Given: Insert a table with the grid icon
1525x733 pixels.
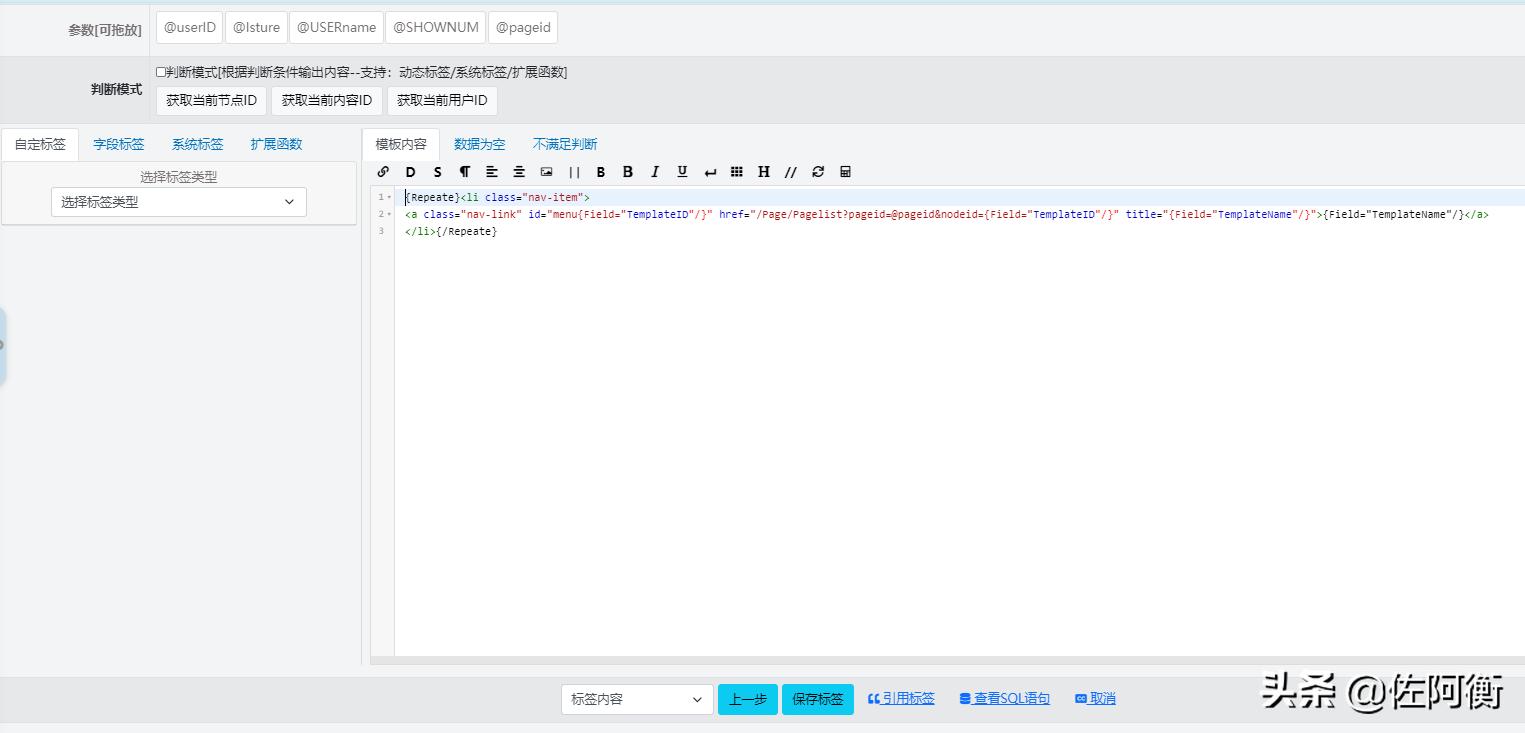Looking at the screenshot, I should [x=737, y=172].
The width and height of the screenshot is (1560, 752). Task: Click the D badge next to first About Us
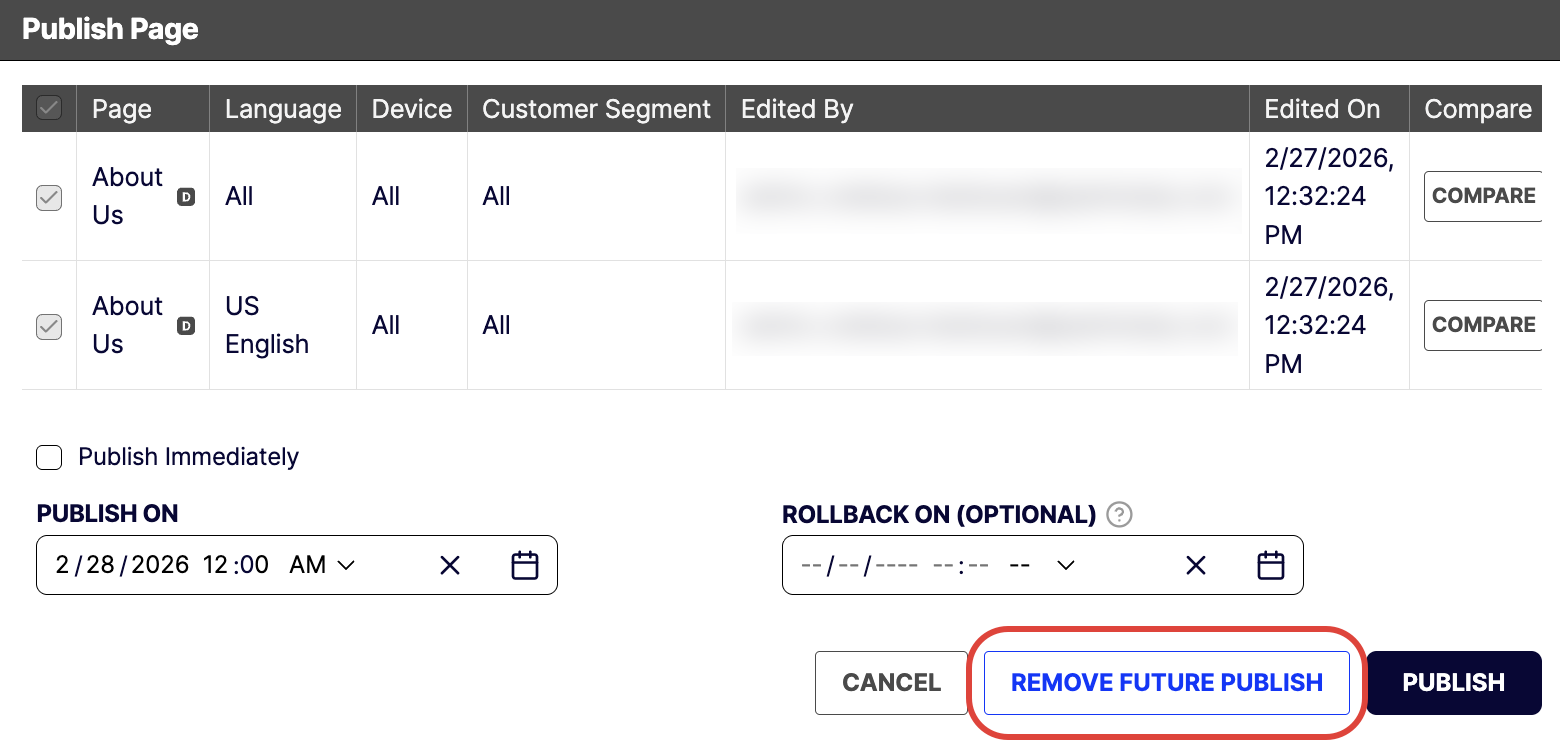pyautogui.click(x=186, y=197)
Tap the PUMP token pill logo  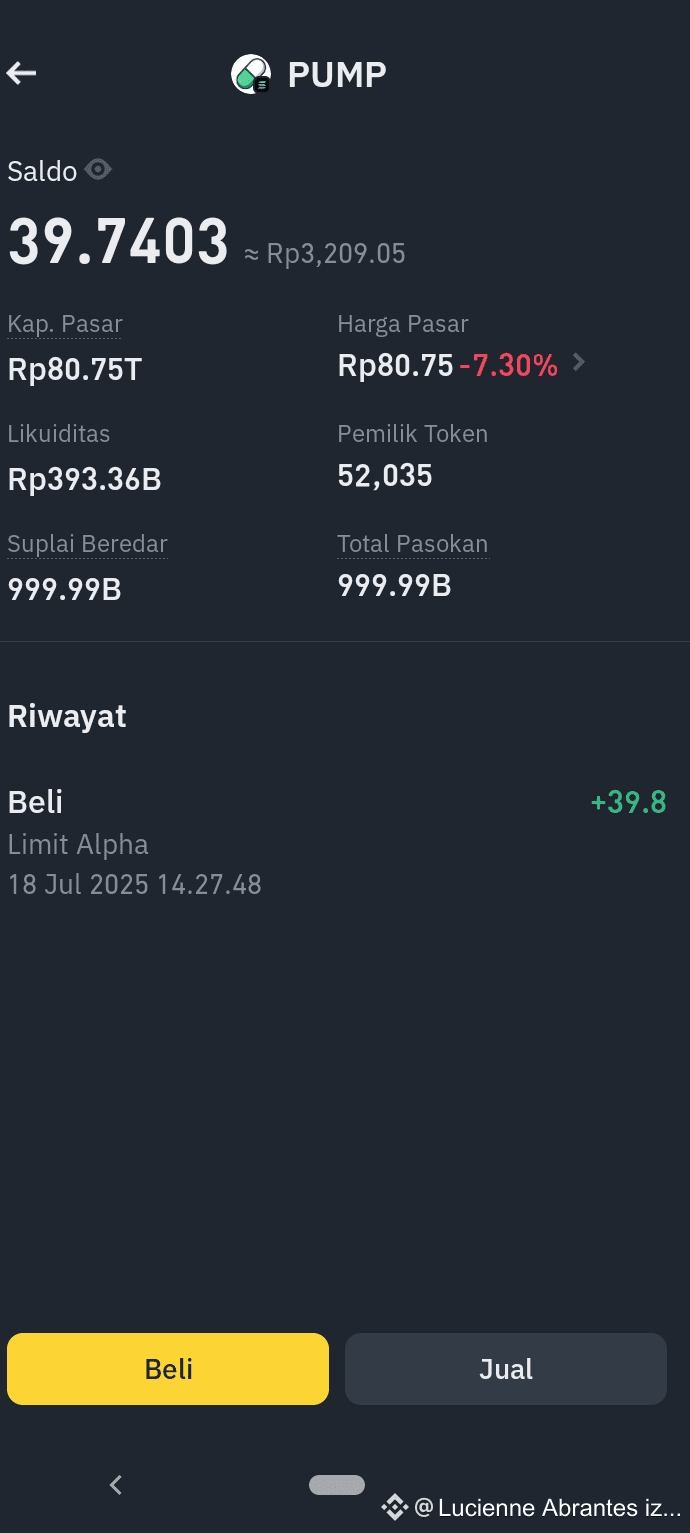point(251,75)
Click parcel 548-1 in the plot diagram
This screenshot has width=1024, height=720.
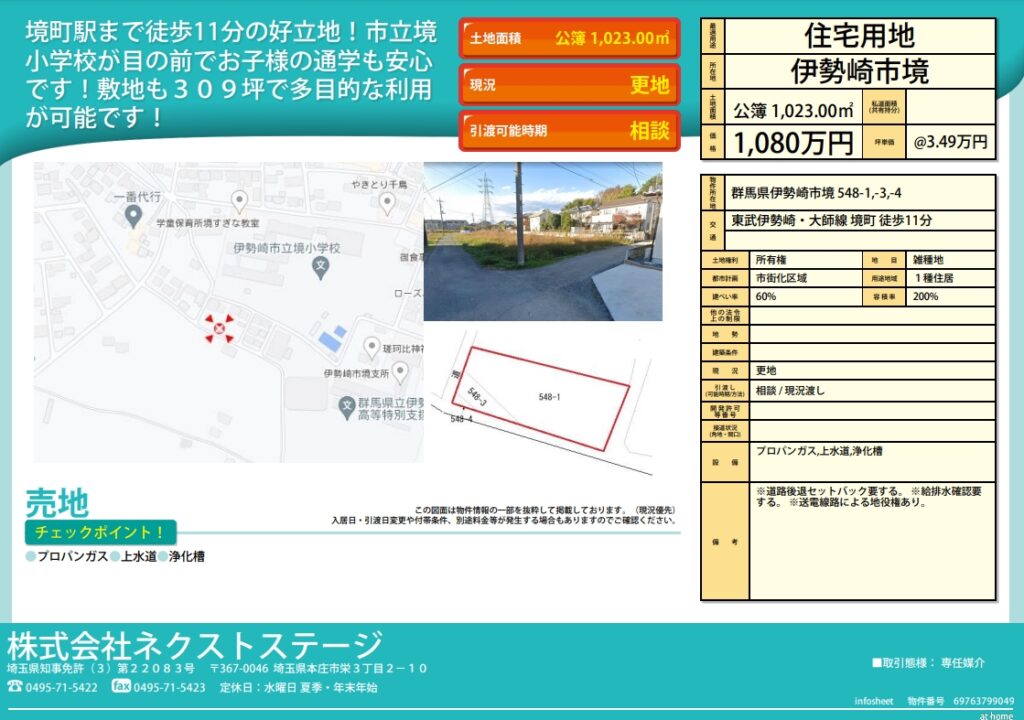[549, 397]
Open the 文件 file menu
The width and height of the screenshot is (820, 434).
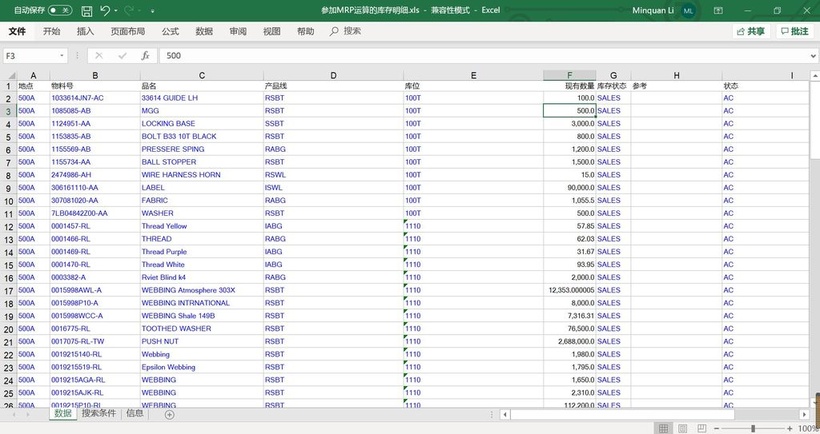pyautogui.click(x=17, y=32)
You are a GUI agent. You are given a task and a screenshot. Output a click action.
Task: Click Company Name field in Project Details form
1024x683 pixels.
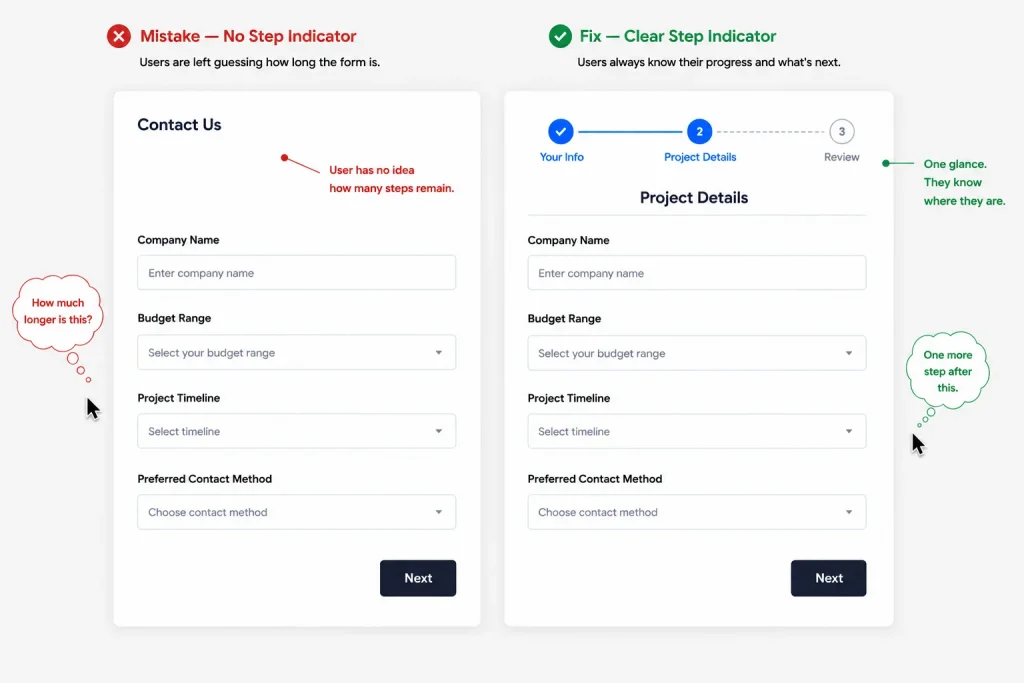point(697,273)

* EXERCISE *
Omit the pictures and write out exactly the lines from the one containing "The width and height of the screenshot is (820, 434)." through the last line of the material.

* TASK RESULT *
The width and height of the screenshot is (820, 434).
pyautogui.click(x=17, y=32)
You are a GUI agent. You are given a task and a screenshot. Output a click action.
Task: Click Company Name field in Project Details form
1024x683 pixels.
point(697,273)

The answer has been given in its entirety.